Galatians 5:16-26
We have been set free from the Law, Paul has said, but set free so that we might we might now live as we should, serving one another in love. But how? By the Spirit. Earlier Paul wrote “After beginning by means of the Spirit, are you now trying to finish by means of the flesh?” (3:3); here Paul explains what it means and looks like to go on by means of the Spirit. We are still absolutely in the realm of grace, but it is not effortless and purely passive on our part, there is to be determined and active cooperation. Life in the Spirit is marked by a real fight and real change.
Christian experience is one of inner conflict, caused by the ongoing insistent pull of the flesh and the new opposing desires of the Spirit. Naturally, what we want is to gratify the desires of our sinful nature, to please ourselves, but the Spirit gives us a new desire to please God. If we were still under the Law, such an unremitting battle, with inevitable defeats along the way, would be a cause for despair, but if we are led by the Spirit then we are not under Law (v.18) but under grace, so our standing with God is not determined by our obedience and we need not feel condemned with every failure. Nor is the outcome of this battle in doubt: the sinful nature remains, but we are under the rule of the Spirit and, led by Him, we “will not gratify the desires of the flesh” (v.16). There will be change; there will be fruit.
When the flesh is in the driving seat it will inevitably pull us into actions and attitudes that are clearly ugly and destructive. The list that follows in verses 19-21 is not exhaustive, but obvious examples of what gratifying the desires of the flesh leads to. The first three speak of how sex becomes corrupted in illicit, unnatural or uncontrolled abuse. “Idolatry and witchcraft” speak of the corruption of true worship – worshipping what is not God, and seeking to manipulate spiritual powers to satisfy my own needs. Then (“hatred … envy”) Paul speaks of how relationships are corrupted and destroyed, as much by our wrong attitudes as our actions. “Drunkenness and orgies” speak of a lack of self-control and restraint. The warning in v.21b is a serious one. Reading the list, all of us will be aware how we have sinned, but the sense of “those who live like this” is of a habitual pattern of life. To live like this indicates we are not being led by the Spirit and therefore have no share in the kingdom of God. In so far as any of the things in this list are habitual problems for us, then this is a warning we need to heed, determining to live by the Spirit, for only in His strength can the power of sin be broken.
And living by the Spirit there will be change – unmistakeable fruit, as beautiful as the acts of the flesh are ugly.
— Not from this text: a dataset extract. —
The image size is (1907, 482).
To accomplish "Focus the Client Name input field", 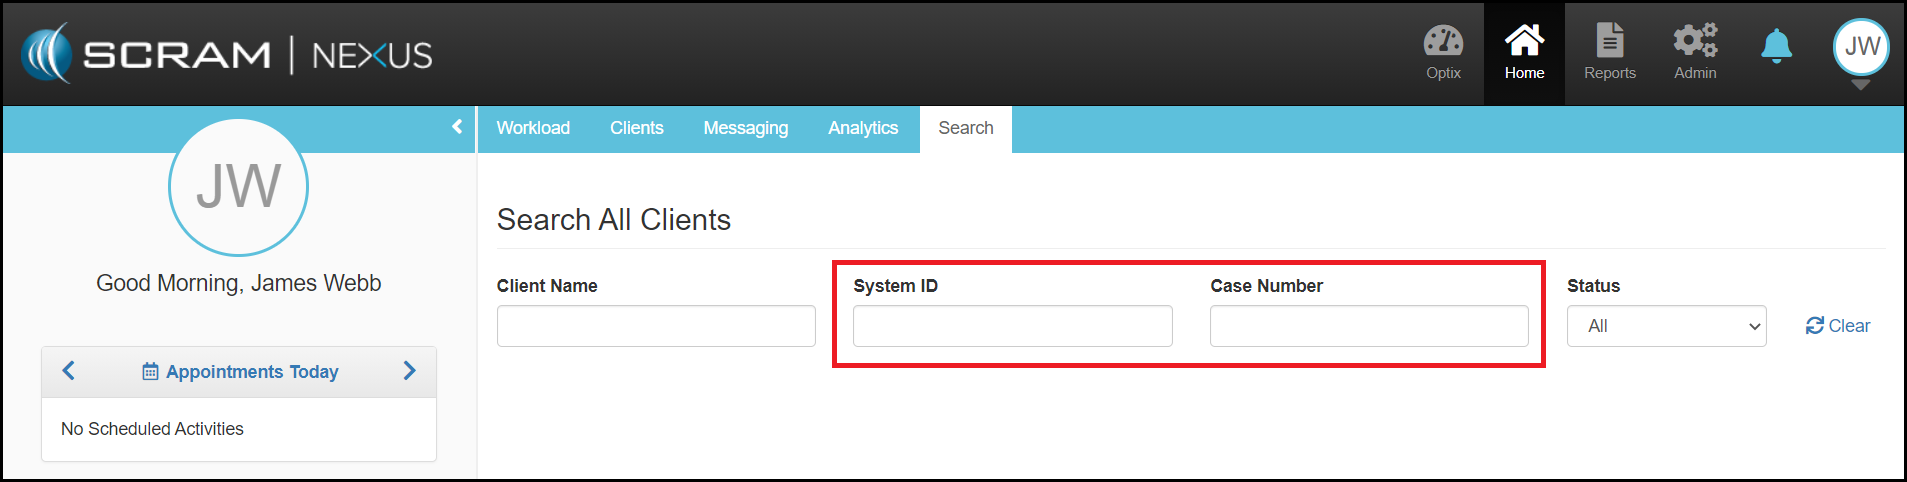I will click(x=656, y=326).
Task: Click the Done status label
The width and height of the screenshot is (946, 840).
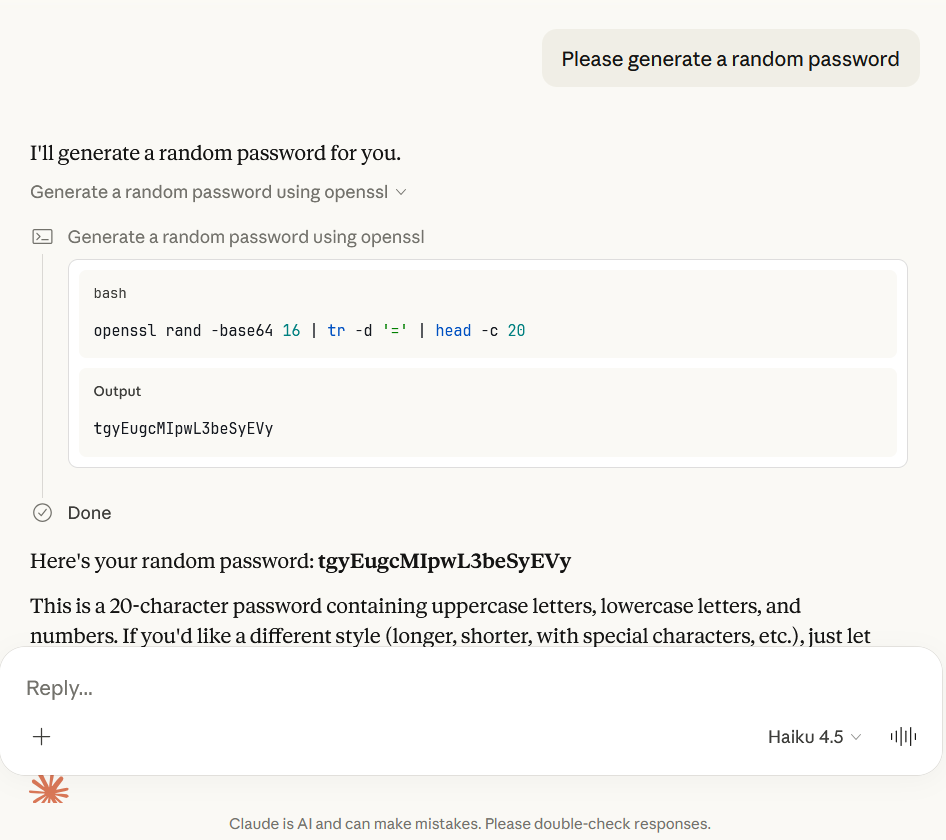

Paul speaks of “fruit” (singular), not “fruits” (plural), suggesting this is a rounded picture of the character the Spirit produces in us, all of a piece, we can’t pick and choose. It is of course the character of Christ himself, for the Spirit of Christ seeks to produce His character in us, and it is perfectly in tune with the Law (cf. 5:14).
Such fruit is the Spirit’s work in us (a work we must expect to be gradual, not instantaneous, and, whilst the flesh remains, partial), but we are not passive, as the final verses show. Verse 24 speaks of a past event, when we turned to Christ in repentance and were united to him in his death (as in 2:20), but it has ramifications for the present. We must keep remembering the significance of our conversion, remembering that sin is no longer our master, that we belong now to Christ Jesus. Constantly, verse 25 urges us, we are to seek to “keep in step with the Spirit”, attuning ourselves to His desires and His will, and seeking to follow His lead. And special attention should be given (v.26) to our relationships within the church: as vv.13-15 insisted too, life in the Spirit is especially seen in our life together (as Paul will go on to further elaborate in chapter 6).